Learning in the critical period is effortless because during that period the nucleus basalis is always on. So Merzenich and his young colleague Michael Kilgard set up an experiment in which they artificially turned on the nucleus basalis in adult rats and gave them learning tasks where they wouldn’t have to pay attention and wouldn’t receive a reward for learning.
They inserted microelectrodes into the nucleus basalis and used an electric current to keep it turned on. Then they exposed the rats to a 9 Hz sound frequency to see if they could effortlessly develop a brain map location for it, the way pups do during the critical period. After a week Kilgard and Merzenich found they could massively expand the brain map for that particular sound frequency. They had found an artificial way to reopen the critical period in adults.

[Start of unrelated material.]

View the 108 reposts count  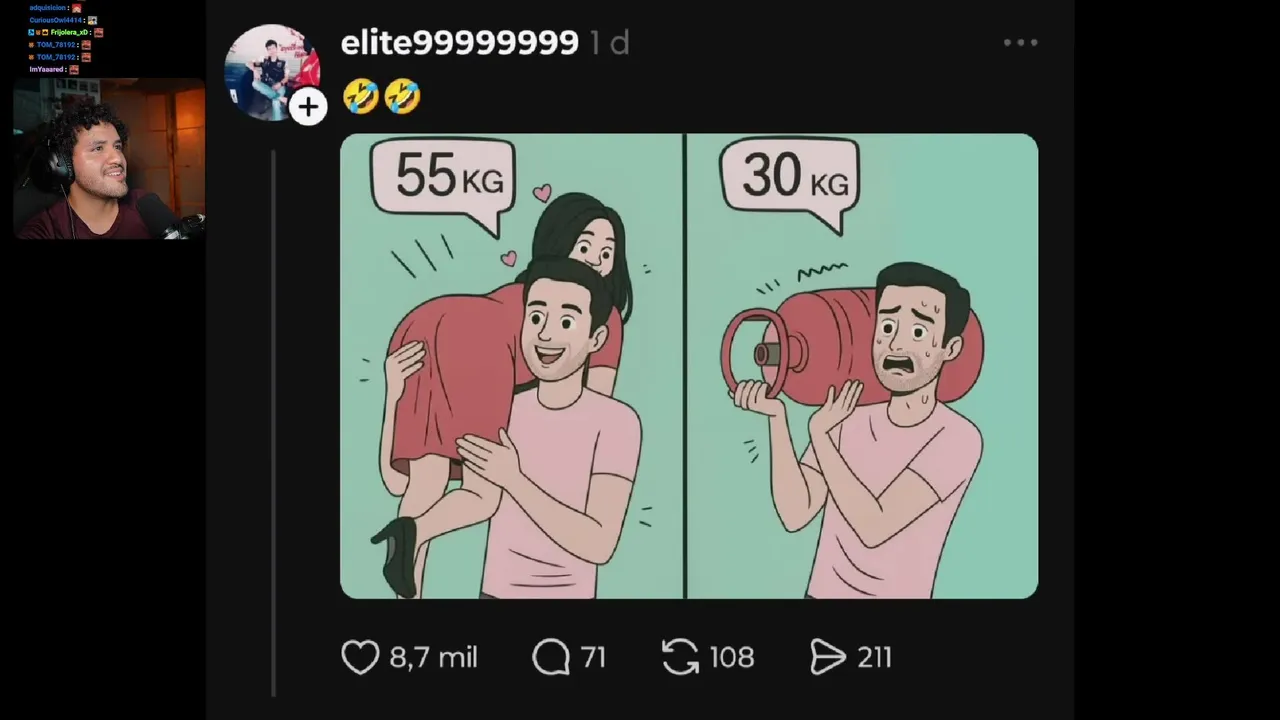pos(731,657)
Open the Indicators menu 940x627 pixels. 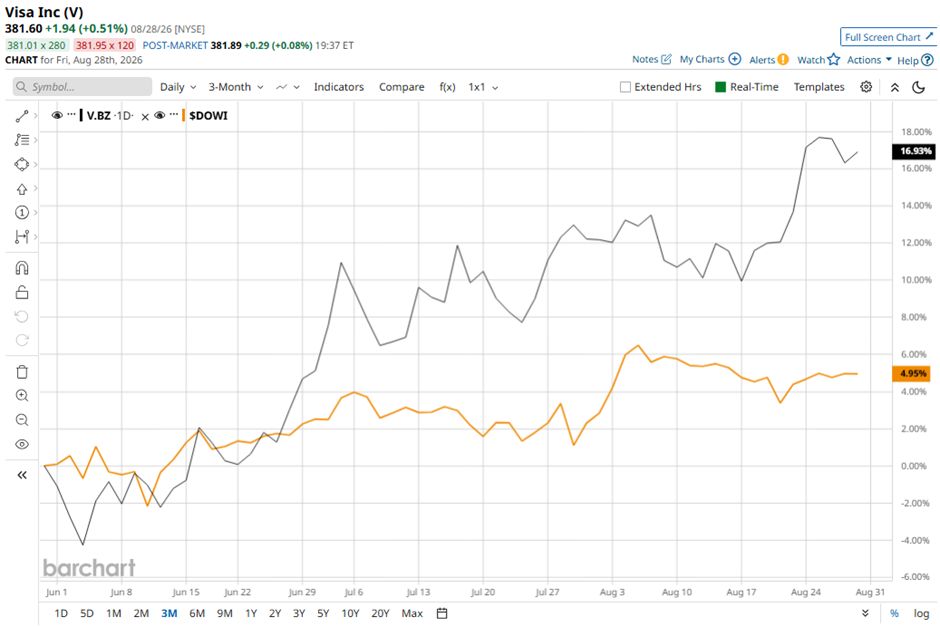click(x=339, y=87)
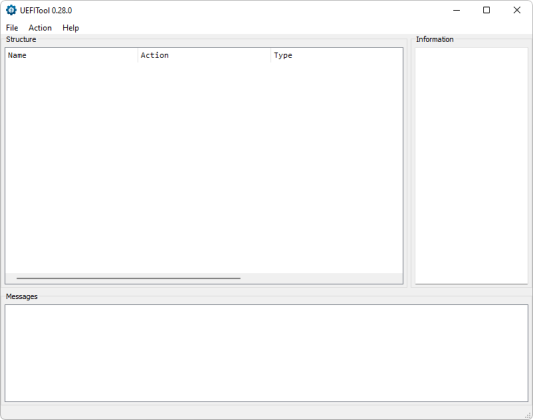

They then used the same technique to get the brain to speed up its processing time. Normally an adult rat’s auditory neurons can only respond to tones at a maximum of 12 pulses per second. By stimulating the nucleus basalis, it was possible to “educate” the neurons to respond to ever more rapid inputs.
This work opens up the possibility of high-speed learning later in life. The nucleus basalis could be turned on by an electrode, by microinjections of certain chemicals, or by drugs. It is hard to imagine that people will not—for better or for worse—be drawn to a technology that would make it relatively effortless to master the facts of science, history, or a profession, merely by being exposed to them briefly. Imagine immigrants coming to a new country, now able to pick up their new language, with ease and without an accent, in a matter of months. Imagine how the lives of older people who have been laid off from a job might be transformed, if they were able to learn a new skill with the alacrity they had in early childhood. Such techniques would no doubt be used by high school and university students in their studies and in competitive entrance exams. (Already many students who do not have attention deficit disorder use stimulants to study.) Of course, such aggressive interventions might have unanticipated, adverse effects on the brain—not to mention our ability to discipline ourselves—but they would likely be pioneered in cases of dire medical need, where people are willing to take the risk. Turning on the nucleus basalis might help brain-injured patients, so many of whom cannot relearn the lost functions of reading, writing, speaking, or walking because they can’t pay close enough attention.